● Your instructions: Where in the listing does the word "computer" appear? Report each line that holds it.

[Given records — start]

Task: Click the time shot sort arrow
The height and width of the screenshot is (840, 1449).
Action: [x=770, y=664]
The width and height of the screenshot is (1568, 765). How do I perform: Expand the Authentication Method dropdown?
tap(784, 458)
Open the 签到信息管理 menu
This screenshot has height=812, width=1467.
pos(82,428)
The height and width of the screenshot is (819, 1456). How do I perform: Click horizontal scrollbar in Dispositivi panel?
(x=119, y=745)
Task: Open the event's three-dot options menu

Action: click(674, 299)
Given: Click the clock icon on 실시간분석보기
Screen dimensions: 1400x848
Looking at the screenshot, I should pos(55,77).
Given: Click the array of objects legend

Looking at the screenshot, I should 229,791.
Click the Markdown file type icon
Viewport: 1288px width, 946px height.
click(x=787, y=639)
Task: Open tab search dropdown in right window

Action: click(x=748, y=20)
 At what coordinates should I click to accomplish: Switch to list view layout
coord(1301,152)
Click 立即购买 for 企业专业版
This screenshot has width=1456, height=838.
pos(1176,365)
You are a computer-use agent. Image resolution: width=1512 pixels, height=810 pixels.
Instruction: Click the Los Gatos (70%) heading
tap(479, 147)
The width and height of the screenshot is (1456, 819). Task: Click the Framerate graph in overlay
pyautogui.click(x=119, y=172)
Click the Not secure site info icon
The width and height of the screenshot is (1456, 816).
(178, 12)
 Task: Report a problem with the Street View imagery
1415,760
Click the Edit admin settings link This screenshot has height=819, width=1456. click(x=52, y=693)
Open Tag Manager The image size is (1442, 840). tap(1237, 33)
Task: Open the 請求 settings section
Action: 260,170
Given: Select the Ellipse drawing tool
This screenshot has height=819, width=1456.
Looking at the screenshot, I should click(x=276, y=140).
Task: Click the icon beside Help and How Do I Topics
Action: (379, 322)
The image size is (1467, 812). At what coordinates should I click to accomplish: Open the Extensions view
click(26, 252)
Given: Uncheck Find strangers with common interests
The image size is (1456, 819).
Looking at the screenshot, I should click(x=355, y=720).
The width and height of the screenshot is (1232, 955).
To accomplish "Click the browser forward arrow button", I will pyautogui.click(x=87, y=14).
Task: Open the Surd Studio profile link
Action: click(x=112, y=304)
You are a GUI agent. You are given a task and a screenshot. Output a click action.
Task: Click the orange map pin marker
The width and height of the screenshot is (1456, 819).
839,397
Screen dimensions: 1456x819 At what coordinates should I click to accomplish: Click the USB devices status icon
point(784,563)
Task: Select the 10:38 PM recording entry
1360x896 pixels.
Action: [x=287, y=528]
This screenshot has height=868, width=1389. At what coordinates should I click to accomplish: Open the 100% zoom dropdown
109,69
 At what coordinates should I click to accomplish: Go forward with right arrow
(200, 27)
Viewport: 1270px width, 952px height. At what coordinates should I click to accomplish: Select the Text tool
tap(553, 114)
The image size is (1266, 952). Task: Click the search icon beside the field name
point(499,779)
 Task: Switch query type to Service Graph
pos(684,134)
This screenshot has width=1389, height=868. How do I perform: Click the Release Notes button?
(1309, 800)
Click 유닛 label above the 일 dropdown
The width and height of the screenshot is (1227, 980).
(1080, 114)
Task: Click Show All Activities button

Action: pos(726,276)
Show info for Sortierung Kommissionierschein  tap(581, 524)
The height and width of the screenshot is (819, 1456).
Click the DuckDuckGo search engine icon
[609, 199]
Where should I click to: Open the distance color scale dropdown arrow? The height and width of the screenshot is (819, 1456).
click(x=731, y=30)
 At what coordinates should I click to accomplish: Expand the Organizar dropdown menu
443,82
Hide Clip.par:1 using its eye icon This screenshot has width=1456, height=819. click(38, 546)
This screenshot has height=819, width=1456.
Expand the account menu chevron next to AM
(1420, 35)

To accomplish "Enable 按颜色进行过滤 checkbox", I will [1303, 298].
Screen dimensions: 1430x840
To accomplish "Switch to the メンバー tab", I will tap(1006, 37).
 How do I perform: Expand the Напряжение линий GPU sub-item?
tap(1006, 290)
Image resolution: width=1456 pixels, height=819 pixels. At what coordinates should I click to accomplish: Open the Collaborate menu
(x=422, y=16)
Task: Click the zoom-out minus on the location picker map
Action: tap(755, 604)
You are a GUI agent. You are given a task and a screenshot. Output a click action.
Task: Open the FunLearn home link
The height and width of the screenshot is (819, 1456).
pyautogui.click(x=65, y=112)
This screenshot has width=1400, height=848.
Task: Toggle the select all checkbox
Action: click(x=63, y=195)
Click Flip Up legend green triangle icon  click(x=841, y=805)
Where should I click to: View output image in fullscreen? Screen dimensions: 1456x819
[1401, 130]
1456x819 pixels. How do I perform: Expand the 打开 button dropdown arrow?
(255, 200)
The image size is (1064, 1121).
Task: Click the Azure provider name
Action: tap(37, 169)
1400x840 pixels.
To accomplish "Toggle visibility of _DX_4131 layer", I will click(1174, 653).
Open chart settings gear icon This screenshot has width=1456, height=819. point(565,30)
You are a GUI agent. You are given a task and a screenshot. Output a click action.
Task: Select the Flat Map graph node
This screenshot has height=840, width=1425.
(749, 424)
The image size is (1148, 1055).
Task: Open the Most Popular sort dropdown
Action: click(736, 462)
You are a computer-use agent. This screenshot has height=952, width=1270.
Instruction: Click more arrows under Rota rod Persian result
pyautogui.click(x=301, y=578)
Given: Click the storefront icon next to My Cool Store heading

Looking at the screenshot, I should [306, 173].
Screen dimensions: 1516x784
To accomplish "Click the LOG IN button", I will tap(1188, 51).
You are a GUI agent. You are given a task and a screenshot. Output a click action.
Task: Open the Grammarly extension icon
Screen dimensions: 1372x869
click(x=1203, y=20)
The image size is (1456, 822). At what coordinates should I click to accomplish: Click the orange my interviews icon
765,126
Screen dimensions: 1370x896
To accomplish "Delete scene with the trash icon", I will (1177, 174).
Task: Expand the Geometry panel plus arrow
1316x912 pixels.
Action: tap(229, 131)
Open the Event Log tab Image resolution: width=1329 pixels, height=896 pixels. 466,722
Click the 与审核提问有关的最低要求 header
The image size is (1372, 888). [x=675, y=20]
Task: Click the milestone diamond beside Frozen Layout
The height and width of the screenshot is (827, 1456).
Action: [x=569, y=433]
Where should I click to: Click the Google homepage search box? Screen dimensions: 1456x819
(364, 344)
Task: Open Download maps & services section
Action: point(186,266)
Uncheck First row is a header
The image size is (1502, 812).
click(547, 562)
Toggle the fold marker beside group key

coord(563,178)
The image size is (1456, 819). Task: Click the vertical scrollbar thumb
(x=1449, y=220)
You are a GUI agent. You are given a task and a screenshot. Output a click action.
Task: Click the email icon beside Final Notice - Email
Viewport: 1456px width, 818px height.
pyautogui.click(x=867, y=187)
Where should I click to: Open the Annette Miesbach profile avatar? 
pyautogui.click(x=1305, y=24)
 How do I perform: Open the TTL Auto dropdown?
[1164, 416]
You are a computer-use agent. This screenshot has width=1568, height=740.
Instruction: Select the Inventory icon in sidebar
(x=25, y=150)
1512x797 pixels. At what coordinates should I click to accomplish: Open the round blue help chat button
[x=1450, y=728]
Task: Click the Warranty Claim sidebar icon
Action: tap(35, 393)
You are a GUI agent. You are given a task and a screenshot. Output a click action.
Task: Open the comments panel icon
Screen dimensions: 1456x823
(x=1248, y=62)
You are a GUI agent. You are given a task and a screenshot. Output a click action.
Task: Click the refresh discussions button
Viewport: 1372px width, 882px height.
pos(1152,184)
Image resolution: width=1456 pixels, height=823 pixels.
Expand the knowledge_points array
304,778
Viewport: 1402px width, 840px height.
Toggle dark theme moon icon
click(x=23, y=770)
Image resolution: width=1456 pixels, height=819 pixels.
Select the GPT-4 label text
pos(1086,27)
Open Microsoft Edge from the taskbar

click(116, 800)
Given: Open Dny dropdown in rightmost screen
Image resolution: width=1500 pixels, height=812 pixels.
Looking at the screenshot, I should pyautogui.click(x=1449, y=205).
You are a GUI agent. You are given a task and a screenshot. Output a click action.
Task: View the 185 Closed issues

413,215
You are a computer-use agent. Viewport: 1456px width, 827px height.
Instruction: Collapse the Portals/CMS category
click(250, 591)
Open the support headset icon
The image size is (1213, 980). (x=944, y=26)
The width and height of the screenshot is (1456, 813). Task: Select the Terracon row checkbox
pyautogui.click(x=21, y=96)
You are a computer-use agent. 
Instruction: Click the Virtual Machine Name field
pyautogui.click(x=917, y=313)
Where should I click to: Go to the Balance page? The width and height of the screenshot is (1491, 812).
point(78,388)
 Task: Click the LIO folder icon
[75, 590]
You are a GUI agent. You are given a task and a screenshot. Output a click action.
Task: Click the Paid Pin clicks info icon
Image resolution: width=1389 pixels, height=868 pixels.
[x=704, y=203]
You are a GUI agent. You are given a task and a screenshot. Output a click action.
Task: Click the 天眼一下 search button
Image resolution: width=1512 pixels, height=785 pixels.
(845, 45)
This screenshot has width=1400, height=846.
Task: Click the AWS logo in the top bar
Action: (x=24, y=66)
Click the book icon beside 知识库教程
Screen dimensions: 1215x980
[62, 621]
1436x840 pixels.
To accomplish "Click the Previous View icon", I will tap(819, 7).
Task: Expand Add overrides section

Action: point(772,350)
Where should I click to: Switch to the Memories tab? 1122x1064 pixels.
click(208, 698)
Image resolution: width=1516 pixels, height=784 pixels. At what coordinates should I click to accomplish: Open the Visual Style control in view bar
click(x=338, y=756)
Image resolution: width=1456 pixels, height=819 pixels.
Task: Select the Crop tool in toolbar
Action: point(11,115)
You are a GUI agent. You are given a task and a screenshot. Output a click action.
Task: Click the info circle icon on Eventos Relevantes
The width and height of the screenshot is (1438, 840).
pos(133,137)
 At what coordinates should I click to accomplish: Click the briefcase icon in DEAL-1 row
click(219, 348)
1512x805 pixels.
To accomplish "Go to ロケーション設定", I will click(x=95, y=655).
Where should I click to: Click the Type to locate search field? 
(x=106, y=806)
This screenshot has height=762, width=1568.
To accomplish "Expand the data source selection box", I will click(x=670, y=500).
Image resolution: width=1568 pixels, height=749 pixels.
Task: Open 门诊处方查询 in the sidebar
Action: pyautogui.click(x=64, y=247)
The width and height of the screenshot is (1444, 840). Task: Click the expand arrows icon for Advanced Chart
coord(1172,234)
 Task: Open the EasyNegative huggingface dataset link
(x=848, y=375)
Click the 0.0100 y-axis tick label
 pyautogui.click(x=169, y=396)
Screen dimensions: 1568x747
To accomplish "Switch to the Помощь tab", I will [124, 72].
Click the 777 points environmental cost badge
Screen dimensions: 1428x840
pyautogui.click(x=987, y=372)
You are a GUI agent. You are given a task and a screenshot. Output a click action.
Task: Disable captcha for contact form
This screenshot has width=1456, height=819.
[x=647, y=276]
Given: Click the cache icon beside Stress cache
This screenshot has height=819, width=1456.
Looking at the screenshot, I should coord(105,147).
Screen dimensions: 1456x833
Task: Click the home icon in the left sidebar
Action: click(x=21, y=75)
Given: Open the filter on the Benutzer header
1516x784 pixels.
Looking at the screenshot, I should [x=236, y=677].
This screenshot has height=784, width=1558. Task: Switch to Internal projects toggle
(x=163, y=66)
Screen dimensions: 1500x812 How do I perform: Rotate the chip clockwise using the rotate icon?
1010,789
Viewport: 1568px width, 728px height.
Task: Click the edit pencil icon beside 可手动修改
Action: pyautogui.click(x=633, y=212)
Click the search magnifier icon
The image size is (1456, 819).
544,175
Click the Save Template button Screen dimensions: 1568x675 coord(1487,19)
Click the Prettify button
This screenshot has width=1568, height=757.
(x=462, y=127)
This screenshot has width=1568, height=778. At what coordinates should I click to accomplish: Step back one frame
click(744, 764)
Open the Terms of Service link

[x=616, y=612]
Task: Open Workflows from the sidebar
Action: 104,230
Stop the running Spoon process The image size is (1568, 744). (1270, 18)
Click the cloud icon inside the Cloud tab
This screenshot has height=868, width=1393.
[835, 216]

[Given records — finish]

● Solution to this problem:
You are a computer-use agent. Image resolution: width=1512 pixels, height=810 pixels.
You are a computer-use agent. This screenshot has height=952, width=1270.
You are a computer-use agent. This screenshot has width=1568, height=740.
You are a computer-use agent. Viewport: 1456px width, 827px height.
You are a computer-use agent. 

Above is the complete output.